Programmer Musings: June 2015 Archives

This site will look much better in a browser that supports web standards, but is accessible to any browser or Internet device.

June 24, 2015

LCDC: Library Code

In LCDC: Fundamental Knowledge, I explained how hard it is to specify a minimum level of knowledge or experience for all programmers. This minimum level would be needed to determine what is allowable for Lowest Common Denominator Code (LCDC). Anyone who has been programming for any time is probably shouting at the screen, calling me an idiot, because programmers don't really need to know the internals of some of this stuff. We can rely on well-written libraries to handle the hard parts.

I'm going to look at this from two different directions.

Libraries Without Understanding

The problem with assuming that a library hides all of the hard bits is that no library is a perfect abstraction. In some cases, you can ignore the internals. In others, the fundamental properties of the library are more evident.

Misuse of Hashes

In recent years, I've been doing quite a bit of Perl programming. In Perl, as in most of the dynamic languages, one of the fundamental data types is a hash, which is implemented as a hash table. To make sure we are on the same page (because I can't know your background), the following is a list of the important characteristics of a Perl hash.

Consists of strings as keys with and associated scalar which is the value
Given a string, access to the associated value does not depend on the size of the hash (constant time access)
Checking for the existence of a key in the hash is also a constant time operation.

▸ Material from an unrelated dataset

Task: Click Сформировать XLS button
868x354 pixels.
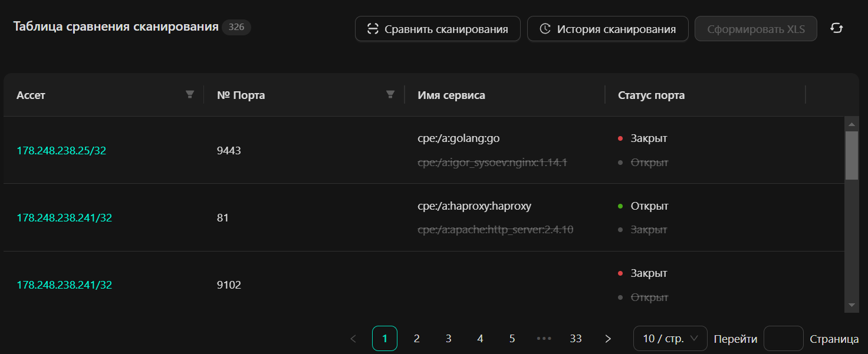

I have regularly seen a pattern in code where a programmer wants to see if a string exists in a large array of strings. So, they use the following approach:

build a hash from the array of strings
check for existence of the string in the hash
discard the hash

They reason that looking up a string in a hash is fast, so this is a good idea. Unfortunately, this is actually slower than doing a straight-forward linear search of the array. If the programmer understood the way hashes worked (and a little bit about algorithmic complexity), they never would have made this mistake.

Random Sorting

In multiple languages, I've seen people use the standard library's sort function by calling the standard rand function for the sorting function to try to randomize an array. Without knowing how sort works under the hood, you may not realize that this can result in anything from a mostly unsorted array to a run that doesn't terminate. (In really unusual cases, it could result in modifying memory outside the array.

C String Functions

A large number of security holes have been caused by misuse of the C standard library functions strcat and strcpy. Some people blame the language for not being robust. Another way to look at it is that people are using the library without understanding how it works.

Terminated C Strings

One last example dates from early in my programming career. I found the following line in a C program.

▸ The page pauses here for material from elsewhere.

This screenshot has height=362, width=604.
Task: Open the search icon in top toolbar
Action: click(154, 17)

     str[strlen(str)] = '\0';

In fact, this same idiom was repeated in many places in the code. It turns out that the programmer had come to C from another language. When learning C, he had read that every C string must be terminated with a nul character. He intended this to set the character after the end of the string to nul. Unfortunately, he didn't realize that strlen works by looking for the nul. This makes the line an expensive no-op.

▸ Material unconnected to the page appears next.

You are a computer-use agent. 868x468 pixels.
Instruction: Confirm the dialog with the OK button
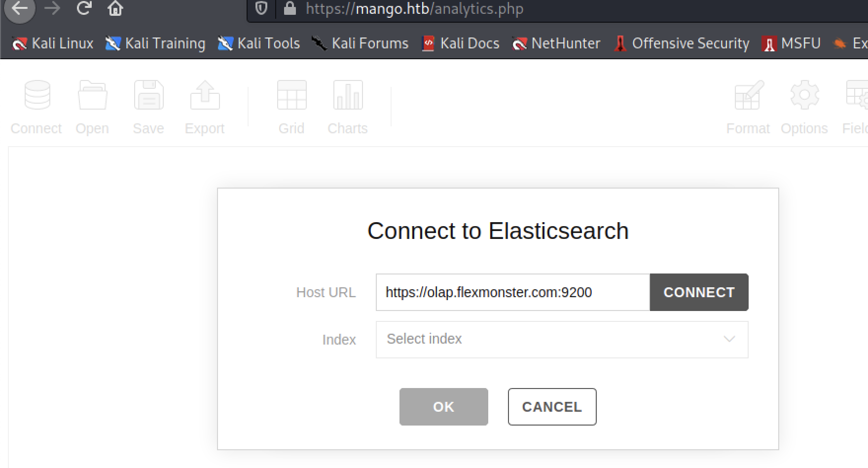(443, 407)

The more complex the library, the more likely that some programmer will not understand it. This means that hiding complicated code by putting it in libraries may not solve your problem.

Project Libraries

Let's say that somehow we could argue that the library solution would actually make complicated algorithms and data structures usable for everyone. Shouldn't that same argument apply to your project's code? Shouldn't your programmers be able to write a set of code to wrap up complicated logic and make it usable to the entry level people?

If the library is well designed, with good abstractions, and documented very well, they can definitely abstract away some of the complex problems in the code. This approach makes the code easier to understand and maintain for junior programmers.

The problem, of course, is that you can't use a library to encapsulate knowledge and still write the internals of the library without the need for that knowledge. In general, the critical functionality of the code is usually entrusted to the more senior people. They must understand the internals, in order to write the library code. So, at a minimum, the library itself cannot be LCDC.

Summary

Libraries are not a panacea for the LCDC problem. Programmers can find ways to misuse libraries if they don't understand the algorithms and assumptions used by the library. Moreover, if libraries could solve the problem, then your project should be able to use the same approach by hiding knowledge in libraries. But, that violates the LCDC assumption because the library cannot be written without that knowledge.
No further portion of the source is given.